Abstract

Chronic pain due to nerve injury is resistant to current analgesics. Animal models of neuropathic pain show neuronal plasticity and behavioral reflex sensitization in the spinal cord that depend on the NMDA receptor [1, 2]. We reveal complexes of NMDA receptors with the multivalent adaptor protein PSD-95 [3, 4] in the dorsal horn of spinal cord and show that PSD-95 plays a key role in neuropathic reflex sensitization. Using mutant mice expressing a truncated form of the PSD-95 molecule [5], we show their failure to develop the NMDA receptor-dependent hyperalgesia and allodynia seen in the CCI model of neuropathic pain [6], but normal inflammatory nociceptive behavior following the injection of formalin.
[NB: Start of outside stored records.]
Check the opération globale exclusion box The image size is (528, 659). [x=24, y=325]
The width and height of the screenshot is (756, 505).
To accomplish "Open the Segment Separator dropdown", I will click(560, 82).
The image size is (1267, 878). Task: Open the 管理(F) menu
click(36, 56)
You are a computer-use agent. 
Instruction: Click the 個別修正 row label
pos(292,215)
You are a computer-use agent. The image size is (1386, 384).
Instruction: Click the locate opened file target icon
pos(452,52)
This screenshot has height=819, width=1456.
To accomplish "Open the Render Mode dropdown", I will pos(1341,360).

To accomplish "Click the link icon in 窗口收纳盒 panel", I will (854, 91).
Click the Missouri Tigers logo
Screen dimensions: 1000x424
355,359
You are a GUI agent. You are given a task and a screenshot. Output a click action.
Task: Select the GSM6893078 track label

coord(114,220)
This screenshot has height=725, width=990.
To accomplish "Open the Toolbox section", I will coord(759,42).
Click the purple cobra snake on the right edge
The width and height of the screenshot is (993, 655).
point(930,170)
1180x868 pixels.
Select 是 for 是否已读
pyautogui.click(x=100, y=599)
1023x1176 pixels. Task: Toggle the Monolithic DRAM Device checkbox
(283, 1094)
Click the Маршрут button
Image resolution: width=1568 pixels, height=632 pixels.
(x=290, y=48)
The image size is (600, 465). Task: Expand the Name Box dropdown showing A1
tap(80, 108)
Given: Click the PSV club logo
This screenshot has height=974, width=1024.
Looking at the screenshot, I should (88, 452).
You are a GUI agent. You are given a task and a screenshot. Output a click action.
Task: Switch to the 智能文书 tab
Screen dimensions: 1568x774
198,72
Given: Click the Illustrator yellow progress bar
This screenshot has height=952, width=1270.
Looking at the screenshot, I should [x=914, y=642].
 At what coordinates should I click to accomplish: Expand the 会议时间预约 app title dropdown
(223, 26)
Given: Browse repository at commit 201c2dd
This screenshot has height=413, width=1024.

In wild-type mice following CCI, CaM kinase II inhibitors attenuate sensitization of behavioral reflexes, elevated constitutive (autophosphorylated) activity of CaM kinase II is detected in spinal cord, and increased amounts of phospho-Thr286 CaM kinase II coimmunoprecipitate with NMDA receptor NR2A/B subunits. Each of these changes is prevented in PSD-95 mutant mice although CaM kinase II is present and can be activated. Disruption of CaM kinase II docking to the NMDA receptor and activation may be responsible for the lack of neuropathic behavioral reflex sensitization in PSD-95 mutant mice.